'''
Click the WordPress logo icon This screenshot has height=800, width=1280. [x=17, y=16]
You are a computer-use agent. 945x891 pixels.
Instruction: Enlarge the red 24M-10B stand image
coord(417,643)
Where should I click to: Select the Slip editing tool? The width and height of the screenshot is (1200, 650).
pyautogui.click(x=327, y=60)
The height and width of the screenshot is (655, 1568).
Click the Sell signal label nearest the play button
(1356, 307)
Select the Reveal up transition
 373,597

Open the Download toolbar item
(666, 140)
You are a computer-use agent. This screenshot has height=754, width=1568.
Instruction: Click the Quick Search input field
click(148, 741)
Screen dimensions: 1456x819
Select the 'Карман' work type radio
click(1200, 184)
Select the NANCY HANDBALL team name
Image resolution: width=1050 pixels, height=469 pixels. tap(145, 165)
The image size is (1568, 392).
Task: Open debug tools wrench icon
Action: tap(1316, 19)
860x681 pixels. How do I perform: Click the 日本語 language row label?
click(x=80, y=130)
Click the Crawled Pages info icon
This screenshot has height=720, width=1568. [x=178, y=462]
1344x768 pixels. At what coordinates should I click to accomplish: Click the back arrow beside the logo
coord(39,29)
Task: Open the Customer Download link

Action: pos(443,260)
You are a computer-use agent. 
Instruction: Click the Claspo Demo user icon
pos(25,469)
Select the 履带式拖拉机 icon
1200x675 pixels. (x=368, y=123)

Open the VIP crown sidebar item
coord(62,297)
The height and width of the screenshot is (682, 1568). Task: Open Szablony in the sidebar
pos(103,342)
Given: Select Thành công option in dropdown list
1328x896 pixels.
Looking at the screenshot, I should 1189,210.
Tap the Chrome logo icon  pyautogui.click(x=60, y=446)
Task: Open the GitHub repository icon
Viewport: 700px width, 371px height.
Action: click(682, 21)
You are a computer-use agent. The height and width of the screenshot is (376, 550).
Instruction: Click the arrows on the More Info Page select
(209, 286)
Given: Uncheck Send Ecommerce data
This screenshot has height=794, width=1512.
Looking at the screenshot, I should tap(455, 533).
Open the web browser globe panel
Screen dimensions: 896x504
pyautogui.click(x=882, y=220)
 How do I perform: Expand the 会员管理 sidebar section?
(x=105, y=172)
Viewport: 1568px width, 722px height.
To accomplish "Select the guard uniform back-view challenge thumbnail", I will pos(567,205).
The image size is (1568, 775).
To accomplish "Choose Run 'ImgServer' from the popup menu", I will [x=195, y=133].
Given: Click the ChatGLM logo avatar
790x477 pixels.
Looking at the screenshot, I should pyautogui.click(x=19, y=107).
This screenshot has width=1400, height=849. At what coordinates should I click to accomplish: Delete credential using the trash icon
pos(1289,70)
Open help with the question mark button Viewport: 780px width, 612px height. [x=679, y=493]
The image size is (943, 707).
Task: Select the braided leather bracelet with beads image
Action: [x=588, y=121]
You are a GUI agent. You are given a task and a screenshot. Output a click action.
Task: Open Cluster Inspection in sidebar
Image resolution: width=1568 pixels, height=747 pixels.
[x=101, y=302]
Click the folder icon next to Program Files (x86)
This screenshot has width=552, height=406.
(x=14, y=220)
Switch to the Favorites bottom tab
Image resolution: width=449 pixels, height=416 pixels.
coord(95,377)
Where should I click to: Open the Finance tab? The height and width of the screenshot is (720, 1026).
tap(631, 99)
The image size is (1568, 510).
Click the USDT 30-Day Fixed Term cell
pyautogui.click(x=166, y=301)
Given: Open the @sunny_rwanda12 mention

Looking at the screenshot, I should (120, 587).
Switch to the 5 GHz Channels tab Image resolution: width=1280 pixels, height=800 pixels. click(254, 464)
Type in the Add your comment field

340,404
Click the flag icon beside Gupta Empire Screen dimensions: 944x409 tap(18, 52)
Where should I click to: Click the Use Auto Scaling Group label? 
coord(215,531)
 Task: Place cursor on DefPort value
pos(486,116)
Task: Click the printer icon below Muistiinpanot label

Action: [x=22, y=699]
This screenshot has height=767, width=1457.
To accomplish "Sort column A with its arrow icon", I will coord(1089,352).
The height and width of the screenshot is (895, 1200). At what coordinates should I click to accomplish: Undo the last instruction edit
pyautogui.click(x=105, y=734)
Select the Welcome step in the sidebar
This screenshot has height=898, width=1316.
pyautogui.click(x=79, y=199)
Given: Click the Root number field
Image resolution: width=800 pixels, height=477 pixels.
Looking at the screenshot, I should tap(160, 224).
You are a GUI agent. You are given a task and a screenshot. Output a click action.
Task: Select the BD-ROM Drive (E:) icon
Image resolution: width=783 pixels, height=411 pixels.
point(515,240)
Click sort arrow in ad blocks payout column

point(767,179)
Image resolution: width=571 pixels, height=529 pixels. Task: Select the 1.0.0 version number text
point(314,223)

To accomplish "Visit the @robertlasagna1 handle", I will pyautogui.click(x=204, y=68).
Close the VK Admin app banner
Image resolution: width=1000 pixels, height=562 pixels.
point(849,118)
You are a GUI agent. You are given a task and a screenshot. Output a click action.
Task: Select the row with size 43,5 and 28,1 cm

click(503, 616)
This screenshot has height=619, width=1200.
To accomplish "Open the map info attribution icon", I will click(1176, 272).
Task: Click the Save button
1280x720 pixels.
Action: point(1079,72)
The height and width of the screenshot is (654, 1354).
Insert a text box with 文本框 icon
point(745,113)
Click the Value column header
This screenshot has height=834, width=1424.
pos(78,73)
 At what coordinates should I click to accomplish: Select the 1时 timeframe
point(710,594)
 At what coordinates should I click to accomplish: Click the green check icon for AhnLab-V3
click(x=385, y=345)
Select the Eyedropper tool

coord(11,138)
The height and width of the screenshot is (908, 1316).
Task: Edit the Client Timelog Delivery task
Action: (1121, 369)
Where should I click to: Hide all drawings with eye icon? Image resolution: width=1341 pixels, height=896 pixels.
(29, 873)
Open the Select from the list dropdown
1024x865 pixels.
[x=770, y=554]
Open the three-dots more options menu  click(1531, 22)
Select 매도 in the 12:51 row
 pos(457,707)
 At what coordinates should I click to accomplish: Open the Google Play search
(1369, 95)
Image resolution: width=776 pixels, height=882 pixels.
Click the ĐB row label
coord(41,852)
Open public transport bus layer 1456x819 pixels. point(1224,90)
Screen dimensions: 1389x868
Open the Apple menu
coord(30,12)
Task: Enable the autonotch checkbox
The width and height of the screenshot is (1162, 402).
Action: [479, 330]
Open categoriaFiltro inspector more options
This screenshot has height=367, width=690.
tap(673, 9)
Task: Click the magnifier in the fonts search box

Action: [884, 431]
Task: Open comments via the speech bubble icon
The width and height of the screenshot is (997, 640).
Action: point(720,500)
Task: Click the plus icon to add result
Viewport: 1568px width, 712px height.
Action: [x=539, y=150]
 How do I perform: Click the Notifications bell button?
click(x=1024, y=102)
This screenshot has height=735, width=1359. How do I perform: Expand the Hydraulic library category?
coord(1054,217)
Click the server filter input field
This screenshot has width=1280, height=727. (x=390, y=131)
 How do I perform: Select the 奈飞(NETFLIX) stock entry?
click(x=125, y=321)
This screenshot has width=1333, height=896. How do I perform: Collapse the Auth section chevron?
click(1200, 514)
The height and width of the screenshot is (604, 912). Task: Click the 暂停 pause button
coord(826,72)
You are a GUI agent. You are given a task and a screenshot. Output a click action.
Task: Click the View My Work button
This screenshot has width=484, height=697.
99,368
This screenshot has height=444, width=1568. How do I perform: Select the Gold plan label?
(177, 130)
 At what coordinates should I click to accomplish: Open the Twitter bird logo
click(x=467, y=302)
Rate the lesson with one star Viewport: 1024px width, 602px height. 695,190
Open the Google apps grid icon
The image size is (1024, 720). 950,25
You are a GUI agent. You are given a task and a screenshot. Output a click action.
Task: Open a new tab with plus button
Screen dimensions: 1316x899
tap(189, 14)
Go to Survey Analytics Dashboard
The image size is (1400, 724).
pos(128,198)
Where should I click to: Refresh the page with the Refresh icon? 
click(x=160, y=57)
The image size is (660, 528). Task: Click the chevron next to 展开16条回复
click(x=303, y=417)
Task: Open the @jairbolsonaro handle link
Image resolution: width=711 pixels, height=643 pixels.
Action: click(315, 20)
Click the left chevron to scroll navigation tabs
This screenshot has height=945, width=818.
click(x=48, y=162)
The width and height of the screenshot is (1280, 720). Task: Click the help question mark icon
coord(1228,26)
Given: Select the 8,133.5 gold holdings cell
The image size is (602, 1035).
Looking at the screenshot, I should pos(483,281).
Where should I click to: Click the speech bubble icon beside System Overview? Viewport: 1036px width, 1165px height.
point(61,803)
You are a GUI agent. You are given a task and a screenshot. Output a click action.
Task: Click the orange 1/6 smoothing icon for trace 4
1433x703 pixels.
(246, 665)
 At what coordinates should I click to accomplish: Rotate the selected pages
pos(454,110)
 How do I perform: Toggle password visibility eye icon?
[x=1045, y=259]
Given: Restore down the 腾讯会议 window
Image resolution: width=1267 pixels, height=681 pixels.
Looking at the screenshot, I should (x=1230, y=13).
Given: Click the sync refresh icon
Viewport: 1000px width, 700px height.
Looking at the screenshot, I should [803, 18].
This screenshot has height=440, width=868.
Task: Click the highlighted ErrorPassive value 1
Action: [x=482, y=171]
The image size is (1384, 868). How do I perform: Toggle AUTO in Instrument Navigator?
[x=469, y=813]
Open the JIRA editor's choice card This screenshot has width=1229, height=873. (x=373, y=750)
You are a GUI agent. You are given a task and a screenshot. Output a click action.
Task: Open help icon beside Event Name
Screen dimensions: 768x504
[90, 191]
'''
Problem statement: Rewrite the stretch of records from the line containing "Given: Select the 8,133.5 gold holdings cell" through the end of the records, swapping "Viewport" for "Display" and leaving everything else unchanged.

Task answer:
Given: Select the 8,133.5 gold holdings cell
The image size is (602, 1035).
Looking at the screenshot, I should pos(483,281).
Where should I click to: Click the speech bubble icon beside System Overview? Display: 1036px width, 1165px height.
point(61,803)
You are a GUI agent. You are given a task and a screenshot. Output a click action.
Task: Click the orange 1/6 smoothing icon for trace 4
1433x703 pixels.
(246, 665)
 At what coordinates should I click to accomplish: Rotate the selected pages
pos(454,110)
 How do I perform: Toggle password visibility eye icon?
[x=1045, y=259]
Given: Restore down the 腾讯会议 window
Image resolution: width=1267 pixels, height=681 pixels.
Looking at the screenshot, I should (x=1230, y=13).
Given: Click the sync refresh icon
Display: 1000px width, 700px height.
Looking at the screenshot, I should [803, 18].
This screenshot has height=440, width=868.
Task: Click the highlighted ErrorPassive value 1
Action: [x=482, y=171]
The image size is (1384, 868). How do I perform: Toggle AUTO in Instrument Navigator?
[x=469, y=813]
Open the JIRA editor's choice card This screenshot has width=1229, height=873. (x=373, y=750)
You are a GUI agent. You are given a task and a screenshot. Output a click action.
Task: Open help icon beside Event Name
Screen dimensions: 768x504
[90, 191]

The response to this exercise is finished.